Cuando no se reúnen todas estas condiciones, siempre puede recibirse el sacramento de modo espiritual.
En la comunión espiritual se obtienen los efectos in voto, como promesa. Según Tomás de Aquino, la comunión espiritual consiste en hacer un acto de fe sobre la presencia de Jesucristo Nuestro Señor en el Santísimo sacramento, tras un acto de amor y contrición por haberlo ofendido. Después el alma invita a Jesucristo a venir a ella y a que este la haga suya completamente; en fin, cada uno le da gracias como si lo hubiera recibido sacramentalmente. La comunión espiritual consiste así en “un deseo ardiente de recibir a Nuestro Señor Jesucristo sacramentalmente (STh IIIa, q 80). Es decir, sería equivalente, en cuanto a los frutos, a recibir directamente al Señor por la manducatio oralis. El sacerdote católico de origen anglicano Ronald Knox escribe: “Sabemos que una comunión espiritual hecha sinceramente puede producir los mismos efectos que la comunión sacramental”.
Los frutos son, pues, aquí sobre todo ex opere operantis, en virtud de las disposiciones del comulgante. Juan Pablo II añade además la siguiente recomendación: “Es conveniente cultivar en el ánimo, el deseo constante del Sacramento eucarístico. De aquí ha nacido la práctica de la comunión espiritual” (Ecclesia de Eucharistia, n. 34). En la exhortación apostólica Familiaris consortio (1981, n. 84) solicitaba a los divorciados en segundas nupcias civiles que se abran a la acción efectiva de la gracia, por ejemplo, escuchando las sagradas Escrituras, frecuentando la misa, rezando, escuchando la predicación, participando en la vida de la Iglesia, etc. Era así propuesta una pastoral de la espera y de la conversión, hasta que −por imperativos de la vida− ambos cónyuges convivieran uti frater et soror, y entonces estarían en perfectas condiciones para recibir la comunión sacramental.
Sin embargo, la comunión espiritual puede ser entendida en formas diferentes y, en consecuencia, puede prestarse a también graves equívocos. Como la comunión espiritual requiere el estado de gracia, y así como existe el bautismo de deseo para el que está impedido de recibirlo sacramentalmente, de la misma manera puede existir también la comunión de deseo (in voto). La “comunión de deseo” sería como una “comunión espiritual” para aquellos que no están en gracia. Esta parece precisamente adecuada para los que no están en estado de gracia y querrían salir de este estado, pero que −por diversos motivos− no pueden de modo inmediato. Por ejemplo, sería este el caso de los divorciados vueltos a casar, o de pecadores públicos que no podrían recibir de momento la comunión eucarística. La comunión espiritual “de deseo” es considerada como práctica habitual de la Iglesia católica y puede mover a la esperanza a estas personas con buenas disposiciones.

Datos registrados:
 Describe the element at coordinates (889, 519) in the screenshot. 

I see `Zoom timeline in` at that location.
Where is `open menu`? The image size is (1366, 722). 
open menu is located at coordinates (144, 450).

Enunciado del ejercicio:
Reproduce textualmente el pasaje sobre la comunión espiritual desde "Los frutos son, pues, aquí" hasta "la comunión sacramental.", incluido este último fragmento. Estos datos son un material independiente del pasaje.

Ejercicio resuelto:
Los frutos son, pues, aquí sobre todo ex opere operantis, en virtud de las disposiciones del comulgante. Juan Pablo II añade además la siguiente recomendación: “Es conveniente cultivar en el ánimo, el deseo constante del Sacramento eucarístico. De aquí ha nacido la práctica de la comunión espiritual” (Ecclesia de Eucharistia, n. 34). En la exhortación apostólica Familiaris consortio (1981, n. 84) solicitaba a los divorciados en segundas nupcias civiles que se abran a la acción efectiva de la gracia, por ejemplo, escuchando las sagradas Escrituras, frecuentando la misa, rezando, escuchando la predicación, participando en la vida de la Iglesia, etc. Era así propuesta una pastoral de la espera y de la conversión, hasta que −por imperativos de la vida− ambos cónyuges convivieran uti frater et soror, y entonces estarían en perfectas condiciones para recibir la comunión sacramental.